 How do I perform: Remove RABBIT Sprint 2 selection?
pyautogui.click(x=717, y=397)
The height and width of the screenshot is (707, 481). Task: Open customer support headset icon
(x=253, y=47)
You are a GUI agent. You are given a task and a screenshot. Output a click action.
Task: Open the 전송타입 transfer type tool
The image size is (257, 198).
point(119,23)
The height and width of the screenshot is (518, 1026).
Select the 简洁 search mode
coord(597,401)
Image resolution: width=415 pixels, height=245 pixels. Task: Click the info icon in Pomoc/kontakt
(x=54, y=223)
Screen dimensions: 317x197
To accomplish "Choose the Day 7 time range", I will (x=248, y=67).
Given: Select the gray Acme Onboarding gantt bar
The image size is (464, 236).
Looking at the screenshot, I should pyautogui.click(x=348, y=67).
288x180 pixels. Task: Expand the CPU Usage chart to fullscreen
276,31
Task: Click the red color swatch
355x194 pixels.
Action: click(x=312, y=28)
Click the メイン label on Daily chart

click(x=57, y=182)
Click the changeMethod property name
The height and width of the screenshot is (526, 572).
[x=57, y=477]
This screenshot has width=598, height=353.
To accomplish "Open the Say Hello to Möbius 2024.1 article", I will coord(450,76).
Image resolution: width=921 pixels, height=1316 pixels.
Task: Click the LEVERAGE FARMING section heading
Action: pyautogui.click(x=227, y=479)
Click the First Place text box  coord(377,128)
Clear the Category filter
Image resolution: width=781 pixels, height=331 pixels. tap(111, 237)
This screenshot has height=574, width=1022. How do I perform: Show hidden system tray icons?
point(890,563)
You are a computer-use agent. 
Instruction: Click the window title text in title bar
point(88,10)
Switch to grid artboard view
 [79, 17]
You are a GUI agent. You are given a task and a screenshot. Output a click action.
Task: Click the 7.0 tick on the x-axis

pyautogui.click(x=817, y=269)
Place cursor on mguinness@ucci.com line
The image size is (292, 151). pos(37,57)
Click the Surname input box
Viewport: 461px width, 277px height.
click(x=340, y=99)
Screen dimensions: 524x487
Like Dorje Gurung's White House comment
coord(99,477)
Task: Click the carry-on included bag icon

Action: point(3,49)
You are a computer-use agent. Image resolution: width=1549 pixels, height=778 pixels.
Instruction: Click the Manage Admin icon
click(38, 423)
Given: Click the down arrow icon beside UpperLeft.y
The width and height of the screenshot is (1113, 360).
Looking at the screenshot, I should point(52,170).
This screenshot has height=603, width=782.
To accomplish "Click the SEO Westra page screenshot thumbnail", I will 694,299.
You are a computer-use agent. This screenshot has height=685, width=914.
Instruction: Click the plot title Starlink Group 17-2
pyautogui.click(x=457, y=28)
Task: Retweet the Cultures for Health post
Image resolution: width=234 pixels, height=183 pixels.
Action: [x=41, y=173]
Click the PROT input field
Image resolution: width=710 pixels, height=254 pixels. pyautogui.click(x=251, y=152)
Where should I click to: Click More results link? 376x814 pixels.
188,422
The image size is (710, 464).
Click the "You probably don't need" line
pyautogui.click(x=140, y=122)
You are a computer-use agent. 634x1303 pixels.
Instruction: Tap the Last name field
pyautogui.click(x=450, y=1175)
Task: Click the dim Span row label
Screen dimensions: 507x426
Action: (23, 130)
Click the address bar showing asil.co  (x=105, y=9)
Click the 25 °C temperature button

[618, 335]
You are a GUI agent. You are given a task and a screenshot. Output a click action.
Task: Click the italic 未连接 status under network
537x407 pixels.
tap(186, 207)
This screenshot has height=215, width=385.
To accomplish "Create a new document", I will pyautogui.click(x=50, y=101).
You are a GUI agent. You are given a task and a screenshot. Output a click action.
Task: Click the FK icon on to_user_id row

TASK OBJECTIVE
Return every record above exactly as it appears.

ANSWER SECTION
 How do I perform: Remove RABBIT Sprint 2 selection?
pyautogui.click(x=717, y=397)
The height and width of the screenshot is (707, 481). Task: Open customer support headset icon
(x=253, y=47)
You are a GUI agent. You are given a task and a screenshot. Output a click action.
Task: Open the 전송타입 transfer type tool
The image size is (257, 198).
point(119,23)
The height and width of the screenshot is (518, 1026).
Select the 简洁 search mode
coord(597,401)
Image resolution: width=415 pixels, height=245 pixels. Task: Click the info icon in Pomoc/kontakt
(x=54, y=223)
Screen dimensions: 317x197
To accomplish "Choose the Day 7 time range", I will (x=248, y=67).
Given: Select the gray Acme Onboarding gantt bar
The image size is (464, 236).
Looking at the screenshot, I should pyautogui.click(x=348, y=67).
288x180 pixels. Task: Expand the CPU Usage chart to fullscreen
276,31
Task: Click the red color swatch
355x194 pixels.
Action: click(x=312, y=28)
Click the メイン label on Daily chart

click(x=57, y=182)
Click the changeMethod property name
The height and width of the screenshot is (526, 572).
[x=57, y=477]
This screenshot has width=598, height=353.
To accomplish "Open the Say Hello to Möbius 2024.1 article", I will coord(450,76).
Image resolution: width=921 pixels, height=1316 pixels.
Task: Click the LEVERAGE FARMING section heading
Action: pyautogui.click(x=227, y=479)
Click the First Place text box  coord(377,128)
Clear the Category filter
Image resolution: width=781 pixels, height=331 pixels. tap(111, 237)
This screenshot has height=574, width=1022. How do I perform: Show hidden system tray icons?
point(890,563)
You are a computer-use agent. 
Instruction: Click the window title text in title bar
point(88,10)
Switch to grid artboard view
 [79, 17]
You are a GUI agent. You are given a task and a screenshot. Output a click action.
Task: Click the 7.0 tick on the x-axis

pyautogui.click(x=817, y=269)
Place cursor on mguinness@ucci.com line
The image size is (292, 151). pos(37,57)
Click the Surname input box
Viewport: 461px width, 277px height.
click(x=340, y=99)
Screen dimensions: 524x487
Like Dorje Gurung's White House comment
coord(99,477)
Task: Click the carry-on included bag icon

Action: point(3,49)
You are a computer-use agent. Image resolution: width=1549 pixels, height=778 pixels.
Instruction: Click the Manage Admin icon
click(38, 423)
Given: Click the down arrow icon beside UpperLeft.y
The width and height of the screenshot is (1113, 360).
Looking at the screenshot, I should point(52,170).
This screenshot has height=603, width=782.
To accomplish "Click the SEO Westra page screenshot thumbnail", I will 694,299.
You are a computer-use agent. This screenshot has height=685, width=914.
Instruction: Click the plot title Starlink Group 17-2
pyautogui.click(x=457, y=28)
Task: Retweet the Cultures for Health post
Image resolution: width=234 pixels, height=183 pixels.
Action: [x=41, y=173]
Click the PROT input field
Image resolution: width=710 pixels, height=254 pixels. pyautogui.click(x=251, y=152)
Where should I click to: Click More results link? 376x814 pixels.
188,422
The image size is (710, 464).
Click the "You probably don't need" line
pyautogui.click(x=140, y=122)
You are a computer-use agent. 634x1303 pixels.
Instruction: Tap the Last name field
pyautogui.click(x=450, y=1175)
Task: Click the dim Span row label
Screen dimensions: 507x426
Action: (23, 130)
Click the address bar showing asil.co  (x=105, y=9)
Click the 25 °C temperature button

[618, 335]
You are a GUI agent. You are given a task and a screenshot. Output a click action.
Task: Click the italic 未连接 status under network
537x407 pixels.
tap(186, 207)
This screenshot has height=215, width=385.
To accomplish "Create a new document", I will pyautogui.click(x=50, y=101).
You are a GUI agent. You are given a task and a screenshot. Output a click action.
Task: Click the FK icon on to_user_id row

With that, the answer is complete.